» **Problem details**:
From the records below, return every line containing the word "agent".

» **Stored items from a collection**:
____________________

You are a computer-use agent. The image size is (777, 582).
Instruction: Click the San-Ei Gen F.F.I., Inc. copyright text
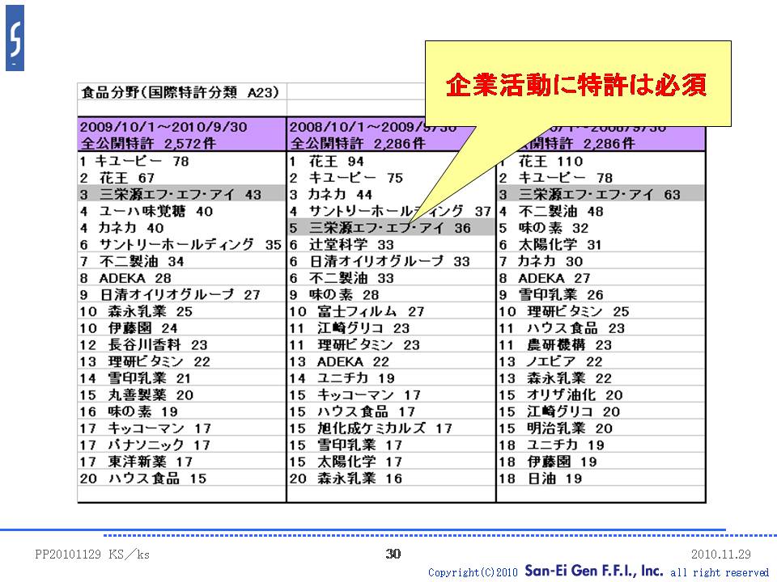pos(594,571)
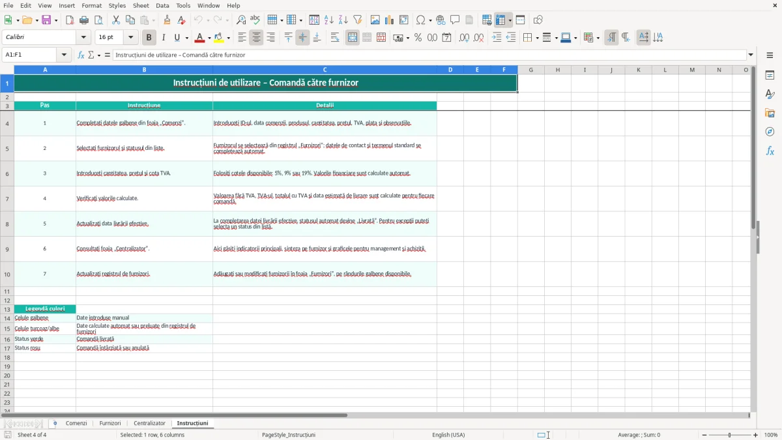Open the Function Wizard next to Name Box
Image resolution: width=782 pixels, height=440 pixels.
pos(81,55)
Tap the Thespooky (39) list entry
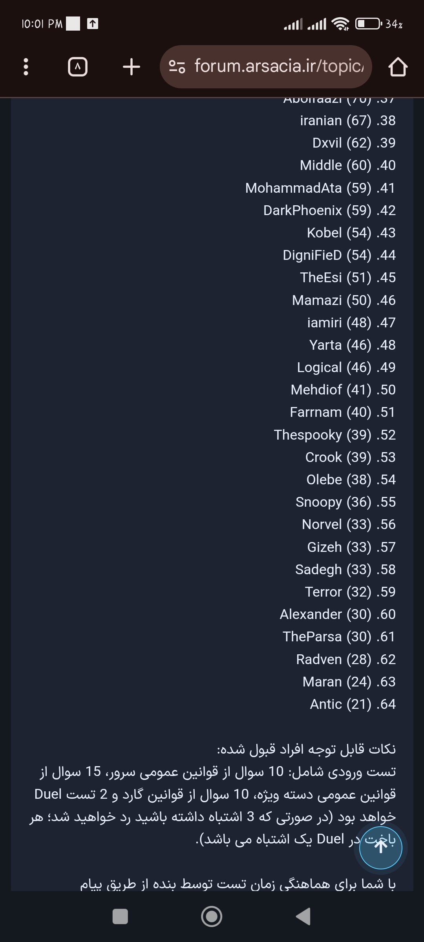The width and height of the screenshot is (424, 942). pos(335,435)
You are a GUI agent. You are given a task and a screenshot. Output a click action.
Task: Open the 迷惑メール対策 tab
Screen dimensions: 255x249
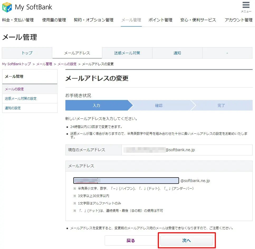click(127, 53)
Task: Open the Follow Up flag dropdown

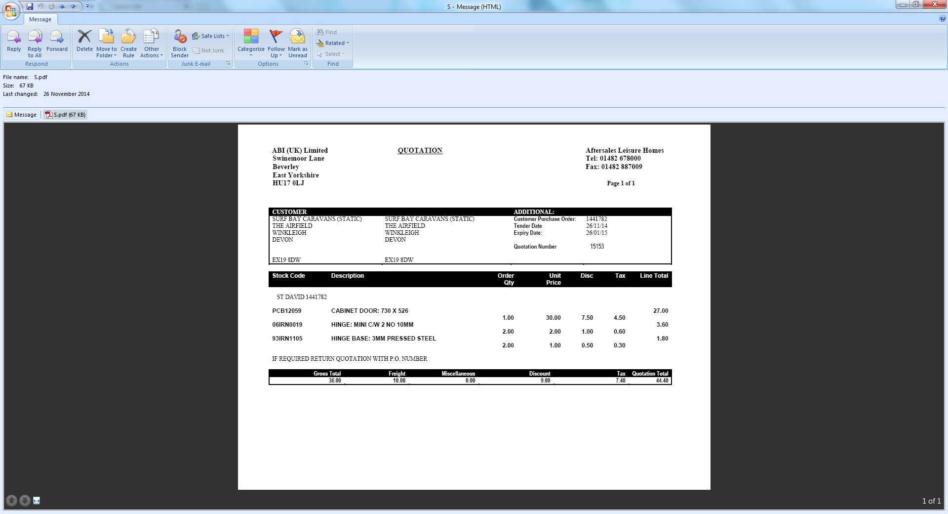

____________________

» **Written answer**:
You are a computer-use agent. The image size is (777, 582).
You are a GUI agent. You are given a task and a screenshot. Output a click action.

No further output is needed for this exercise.